II.Jena (1558), Geneva (1559), Lille (1562), Strasbourg (1567), Leiden (1575), Helmstedt (1575), Wilno (1578), Würzburg (1582), Edinburgh (1583), Franeker (1585), Graz (1596), Dublin (1591), Lublin (1596), Harderwijk (1600), Giessen (1607), Groningen (1614), Amsterdam (1632), Dorpat (1632), Budapest (1635), Utrecht (1636), Turku (1640), Bamberg (1648).
III. Ideally the calendar would have thirteen months, each of twenty-eight days, with a dateless holiday (or, in leap years, two) at the close of the year. Such a one-page calendar, with rotary devices to indicate the month and the year, could serve for every month indefinitely; each day of the week would fall on the same dates every month and every year; the business year would be evenly divisible into equal months and equal quarters. But, alas, this would confuse the saints.

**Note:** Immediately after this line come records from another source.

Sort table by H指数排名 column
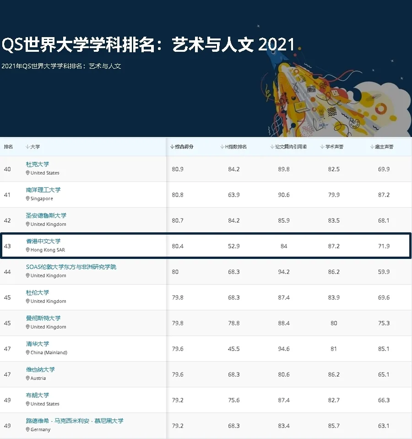[233, 147]
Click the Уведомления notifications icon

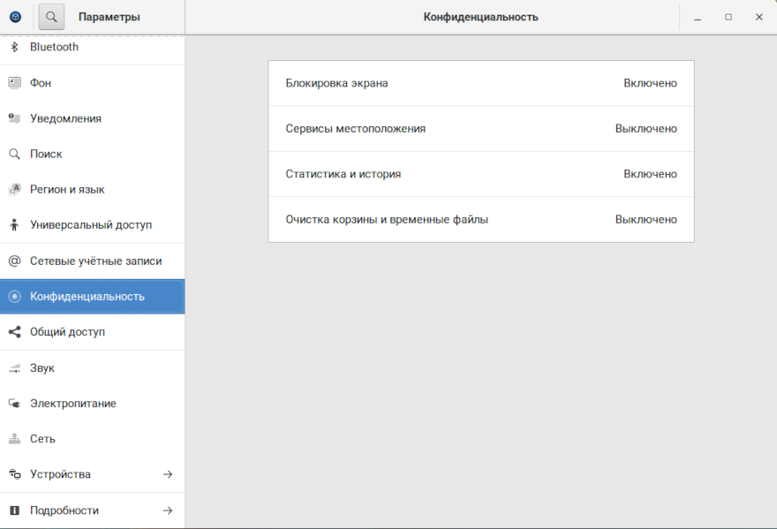point(14,118)
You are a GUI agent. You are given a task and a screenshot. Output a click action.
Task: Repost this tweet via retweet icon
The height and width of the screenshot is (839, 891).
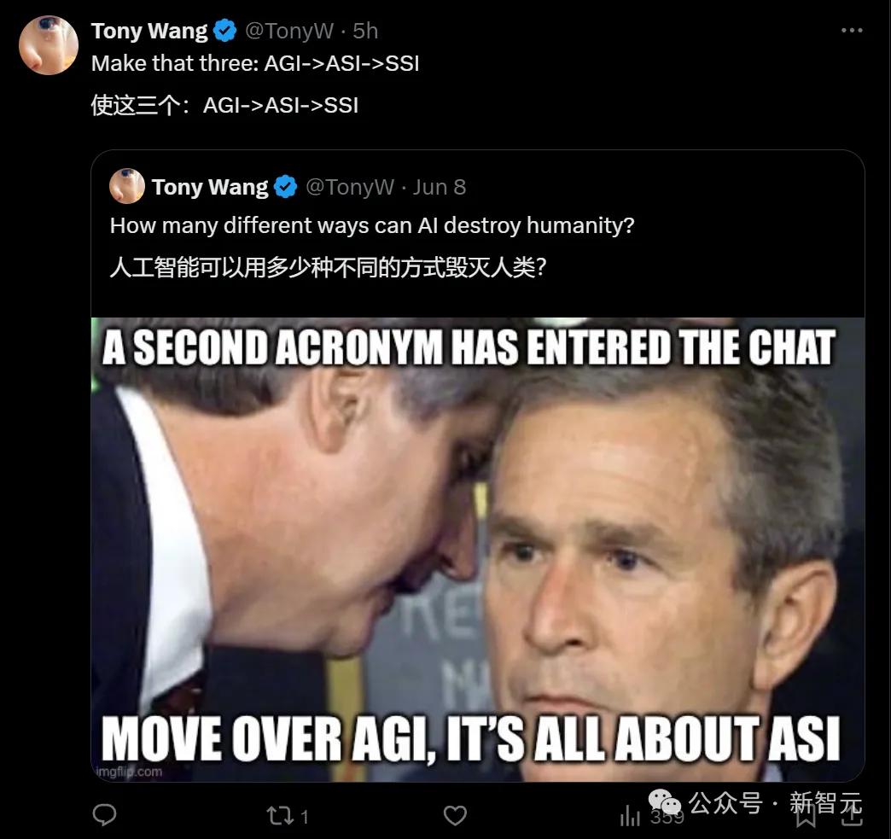279,816
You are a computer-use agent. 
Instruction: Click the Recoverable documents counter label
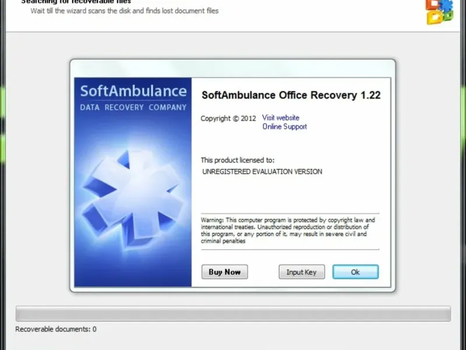coord(56,329)
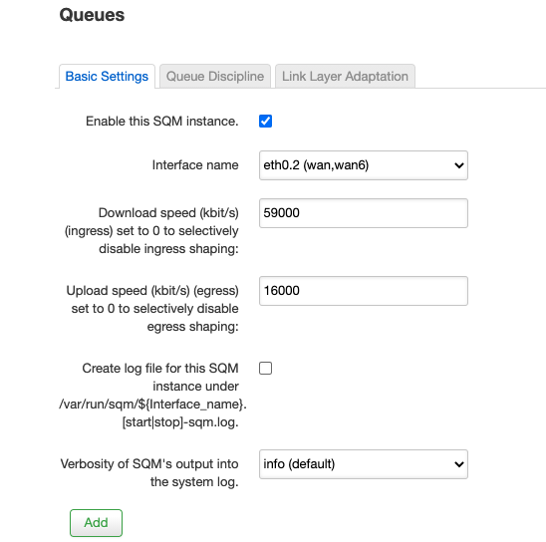Screen dimensions: 546x542
Task: Click the chevron arrow on verbosity selector
Action: coord(459,464)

IV. Aristotle’s writings are often syncopated notes, which he probably amplified or modified in lecturing. The passage in De Coelo may have meant that in a resisting medium, including open air, objects of concentrated mass, like a coin, fall faster than articles great in size but small in weight, like a sheet of paper; this, of course, is true. But in a vacuum the coin and the paper—or a ball of lead and a feather—fall at the same speed; and even in the open air the paper, if crumpled into a compact mass, falls at nearly the same speed as the coin. If we note the modification in Viviani’s statement—that the objects must be “of the same material … falling through the same medium”—the divergence between the Athenian philosopher and the Pisan scientist is much reduced.
V. By the humor of history this is a proposition that no astronomer holds today. Perhaps all astronomy, like all history, should be taken as hypothesis. Of the beyond, as of yesterday, there is no certainty.